John Rich is mourning the loss of his beloved grandmother, Cleda Ann Rich, known to everyone as Granny Rich. The matriarch was 88 years old when she passed way on July 28.
“Granny Rich lived through the Great Depression, The Dust Bowl Days, WWII, and many bouts of personal struggles in her life but managed to always persevere and work toward a better future for herself and everyone she loved,” John said in a statement. “She was a fierce Patriot and expressed her love for our country loud and clear. Her work ethic is legendary, as she ran her own business on her own terms up until one month before she passed away at 88 years of age. She is an inspiration to me and anyone who had the pleasure of meeting her and will be sorely missed.
“She gave her life to Jesus many decades ago, so I have peace in knowing she is now in the arms of Jesus,’ he continued. “I’m sure there’s a line of angels waiting on her to sew some golden thread into their heavenly apparel! Rest in peace, Granny. You will always be ‘The Queen of the working class.’ Job well done.”
Last year, John celebrated Granny Rich’s 87th birthday, which happens to fall on Valentine’s Day, with a party at his own Redneck Riviera in downtown Nashville, where they also celebrated the launch of her own Granny Rich Reserve 86-proof whiskey. The whiskey was part of the same line of John’s own Redneck Riviera whiskey, which had Granny Rich’s seal of approval on it from the beginning.
“We worked on the original for a long time and Granny Rich was the final say so on that blend,” John told Billboard at the time. “What I brought her as the final product, she said, ‘That’s the smoothest thing I’ve ever drank.’
“So the question became, ‘How do you make that better? How do you make a reserve version of that?’ The answer was a more aged version,” he continued. “The whiskey sat in the cask longer. Granny tried that and said, ‘That might be even better.’ That’s when we knew we had it right.”
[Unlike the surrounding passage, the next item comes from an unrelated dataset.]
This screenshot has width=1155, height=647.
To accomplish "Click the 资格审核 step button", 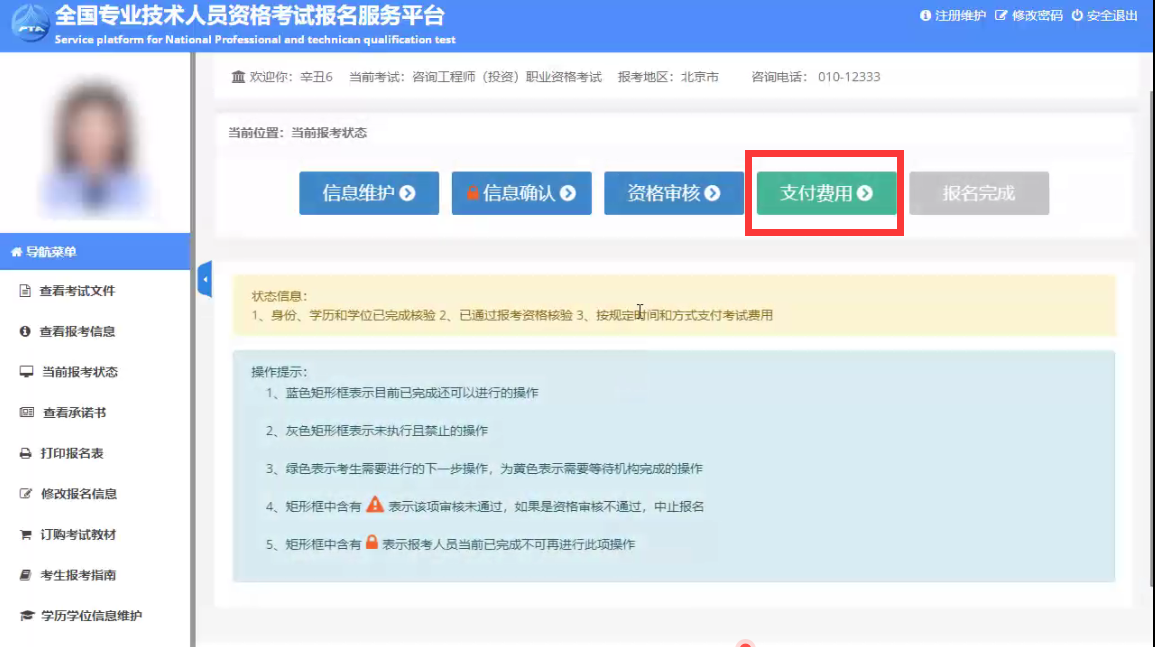I will (673, 193).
At the party, Granny Rich also explained why, at 87 years of age, she chose to continue to work.
“It’s what you get up for every day,” she explained. “If you’ve got a job to do that you enjoy doing, it’s so much more fun than it is to sit in the house and look at four walls. I’d be dead and gone if I did that but here I am.”
John credits Granny Rich with being his inspiration, in every area of his life.
“We were blessed to grow up around a woman like this. She’s the person we look up to. She’s the person we want to be like,” John said. “I want to be 87-years-old, drinking whiskey down on Broadway and launching something new. This is the American dream!”
Funeral services have yet to be announced.